═══ Extracted entries

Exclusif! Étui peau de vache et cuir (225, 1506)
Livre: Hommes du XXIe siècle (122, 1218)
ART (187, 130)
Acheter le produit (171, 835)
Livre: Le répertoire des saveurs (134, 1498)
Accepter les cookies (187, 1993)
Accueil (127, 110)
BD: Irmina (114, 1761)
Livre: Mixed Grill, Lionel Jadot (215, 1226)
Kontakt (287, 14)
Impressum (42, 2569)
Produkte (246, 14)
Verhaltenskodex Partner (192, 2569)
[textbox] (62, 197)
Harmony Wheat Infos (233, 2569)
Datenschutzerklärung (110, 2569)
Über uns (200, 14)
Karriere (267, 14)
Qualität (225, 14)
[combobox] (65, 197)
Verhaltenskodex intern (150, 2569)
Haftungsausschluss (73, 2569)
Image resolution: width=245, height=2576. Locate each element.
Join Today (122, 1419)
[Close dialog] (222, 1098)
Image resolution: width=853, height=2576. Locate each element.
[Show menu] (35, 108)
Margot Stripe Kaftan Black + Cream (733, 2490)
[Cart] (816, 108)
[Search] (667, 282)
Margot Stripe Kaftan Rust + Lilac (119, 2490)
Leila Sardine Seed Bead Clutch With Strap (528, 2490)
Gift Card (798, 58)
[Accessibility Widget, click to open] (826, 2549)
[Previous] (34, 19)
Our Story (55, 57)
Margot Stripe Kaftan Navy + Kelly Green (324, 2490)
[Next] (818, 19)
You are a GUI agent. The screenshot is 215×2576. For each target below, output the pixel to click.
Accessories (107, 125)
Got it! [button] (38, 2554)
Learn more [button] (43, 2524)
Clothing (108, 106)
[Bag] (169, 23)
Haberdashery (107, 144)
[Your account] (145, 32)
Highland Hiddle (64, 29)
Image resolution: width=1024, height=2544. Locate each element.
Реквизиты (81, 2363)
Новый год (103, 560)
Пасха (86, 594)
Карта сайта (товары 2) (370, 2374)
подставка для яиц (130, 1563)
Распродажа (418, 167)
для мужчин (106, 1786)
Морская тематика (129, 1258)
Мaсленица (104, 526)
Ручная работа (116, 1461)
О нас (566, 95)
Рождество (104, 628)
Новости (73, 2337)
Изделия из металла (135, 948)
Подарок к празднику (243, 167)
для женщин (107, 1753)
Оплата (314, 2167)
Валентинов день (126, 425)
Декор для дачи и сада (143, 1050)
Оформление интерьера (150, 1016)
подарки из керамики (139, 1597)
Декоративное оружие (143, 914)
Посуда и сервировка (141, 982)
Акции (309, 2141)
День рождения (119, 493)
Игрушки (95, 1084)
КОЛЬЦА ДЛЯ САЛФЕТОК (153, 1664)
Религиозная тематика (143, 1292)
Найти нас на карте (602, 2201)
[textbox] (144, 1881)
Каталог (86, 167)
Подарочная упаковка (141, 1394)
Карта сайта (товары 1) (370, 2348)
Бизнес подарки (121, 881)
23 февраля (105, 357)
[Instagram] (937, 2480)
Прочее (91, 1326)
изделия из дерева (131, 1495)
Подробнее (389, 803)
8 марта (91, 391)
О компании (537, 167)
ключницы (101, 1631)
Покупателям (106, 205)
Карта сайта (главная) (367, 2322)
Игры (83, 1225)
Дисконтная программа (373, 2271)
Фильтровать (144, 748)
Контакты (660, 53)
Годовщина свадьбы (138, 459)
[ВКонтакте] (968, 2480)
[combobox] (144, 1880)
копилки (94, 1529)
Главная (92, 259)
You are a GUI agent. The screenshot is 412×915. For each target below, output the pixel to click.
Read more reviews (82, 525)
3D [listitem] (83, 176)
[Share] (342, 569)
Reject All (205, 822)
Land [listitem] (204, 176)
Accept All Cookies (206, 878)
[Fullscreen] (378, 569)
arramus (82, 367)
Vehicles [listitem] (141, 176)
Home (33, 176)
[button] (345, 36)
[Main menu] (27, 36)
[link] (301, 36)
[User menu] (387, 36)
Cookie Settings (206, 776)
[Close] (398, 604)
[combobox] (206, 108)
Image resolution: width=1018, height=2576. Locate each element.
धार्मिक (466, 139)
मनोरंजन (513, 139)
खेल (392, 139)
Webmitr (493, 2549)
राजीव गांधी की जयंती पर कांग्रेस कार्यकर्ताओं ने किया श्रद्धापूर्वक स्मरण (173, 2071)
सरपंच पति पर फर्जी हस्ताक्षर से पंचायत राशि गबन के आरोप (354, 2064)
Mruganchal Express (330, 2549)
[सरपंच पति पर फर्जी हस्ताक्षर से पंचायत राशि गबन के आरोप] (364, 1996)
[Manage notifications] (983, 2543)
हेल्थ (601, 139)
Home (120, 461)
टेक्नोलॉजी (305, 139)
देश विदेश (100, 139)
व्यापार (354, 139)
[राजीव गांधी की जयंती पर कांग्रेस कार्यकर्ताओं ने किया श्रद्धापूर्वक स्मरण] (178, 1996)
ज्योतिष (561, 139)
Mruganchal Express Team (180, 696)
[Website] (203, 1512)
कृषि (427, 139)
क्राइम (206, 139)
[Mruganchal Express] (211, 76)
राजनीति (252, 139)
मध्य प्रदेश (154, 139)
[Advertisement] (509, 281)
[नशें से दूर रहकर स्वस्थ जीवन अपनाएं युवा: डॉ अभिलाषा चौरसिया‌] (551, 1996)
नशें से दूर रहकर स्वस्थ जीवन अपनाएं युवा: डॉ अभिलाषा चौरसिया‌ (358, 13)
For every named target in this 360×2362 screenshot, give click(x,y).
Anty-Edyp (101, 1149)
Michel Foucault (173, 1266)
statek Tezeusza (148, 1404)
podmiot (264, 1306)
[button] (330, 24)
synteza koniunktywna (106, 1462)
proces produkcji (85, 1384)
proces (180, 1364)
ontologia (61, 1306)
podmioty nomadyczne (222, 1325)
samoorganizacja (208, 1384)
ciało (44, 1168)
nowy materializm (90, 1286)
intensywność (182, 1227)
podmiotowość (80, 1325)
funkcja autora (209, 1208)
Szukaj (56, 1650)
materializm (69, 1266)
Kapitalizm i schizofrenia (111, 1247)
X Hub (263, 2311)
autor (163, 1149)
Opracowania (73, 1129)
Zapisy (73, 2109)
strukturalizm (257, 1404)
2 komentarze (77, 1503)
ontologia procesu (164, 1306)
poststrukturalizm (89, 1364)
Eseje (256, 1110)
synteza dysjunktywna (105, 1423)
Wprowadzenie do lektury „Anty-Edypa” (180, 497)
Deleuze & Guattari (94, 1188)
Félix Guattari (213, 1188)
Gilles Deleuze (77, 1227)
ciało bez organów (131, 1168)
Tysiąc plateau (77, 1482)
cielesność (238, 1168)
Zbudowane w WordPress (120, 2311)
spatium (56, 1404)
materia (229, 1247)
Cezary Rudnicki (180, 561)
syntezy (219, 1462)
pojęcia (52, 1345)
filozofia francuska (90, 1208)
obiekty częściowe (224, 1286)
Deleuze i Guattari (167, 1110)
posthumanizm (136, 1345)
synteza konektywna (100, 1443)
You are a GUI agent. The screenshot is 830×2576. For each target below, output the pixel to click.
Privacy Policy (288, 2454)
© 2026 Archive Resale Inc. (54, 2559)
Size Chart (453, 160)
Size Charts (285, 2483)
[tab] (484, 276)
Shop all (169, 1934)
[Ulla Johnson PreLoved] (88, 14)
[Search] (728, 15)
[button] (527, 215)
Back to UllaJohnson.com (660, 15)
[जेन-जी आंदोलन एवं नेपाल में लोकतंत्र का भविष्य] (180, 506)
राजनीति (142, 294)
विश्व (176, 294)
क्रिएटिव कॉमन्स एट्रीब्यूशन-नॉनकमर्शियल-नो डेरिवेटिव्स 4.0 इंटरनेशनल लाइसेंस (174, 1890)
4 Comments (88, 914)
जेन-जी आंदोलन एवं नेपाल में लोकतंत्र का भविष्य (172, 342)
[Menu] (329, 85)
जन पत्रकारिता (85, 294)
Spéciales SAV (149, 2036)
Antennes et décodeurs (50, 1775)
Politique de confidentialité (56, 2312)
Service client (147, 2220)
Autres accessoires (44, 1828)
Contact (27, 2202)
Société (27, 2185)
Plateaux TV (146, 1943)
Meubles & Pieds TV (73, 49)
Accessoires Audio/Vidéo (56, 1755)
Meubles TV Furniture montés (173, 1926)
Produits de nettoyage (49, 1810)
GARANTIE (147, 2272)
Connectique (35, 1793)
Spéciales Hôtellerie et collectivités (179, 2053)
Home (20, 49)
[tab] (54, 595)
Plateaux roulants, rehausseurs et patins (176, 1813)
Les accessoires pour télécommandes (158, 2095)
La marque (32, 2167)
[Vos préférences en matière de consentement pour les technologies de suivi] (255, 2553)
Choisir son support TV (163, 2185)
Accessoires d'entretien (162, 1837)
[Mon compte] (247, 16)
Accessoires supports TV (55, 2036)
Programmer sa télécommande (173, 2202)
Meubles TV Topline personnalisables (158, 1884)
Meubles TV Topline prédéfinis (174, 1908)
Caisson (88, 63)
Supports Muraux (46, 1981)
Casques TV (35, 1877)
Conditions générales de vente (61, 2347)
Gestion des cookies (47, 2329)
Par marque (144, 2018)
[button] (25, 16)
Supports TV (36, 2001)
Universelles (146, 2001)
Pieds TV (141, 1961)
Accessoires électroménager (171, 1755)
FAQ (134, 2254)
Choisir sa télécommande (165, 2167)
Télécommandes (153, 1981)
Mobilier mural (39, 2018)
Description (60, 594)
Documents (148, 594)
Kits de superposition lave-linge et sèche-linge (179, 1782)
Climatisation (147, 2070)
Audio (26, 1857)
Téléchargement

══════

Activity
Would you report every line of the entries above containing the word "Spéciales"?

Task response
Spéciales SAV (149, 2036)
Spéciales Hôtellerie et collectivités (179, 2053)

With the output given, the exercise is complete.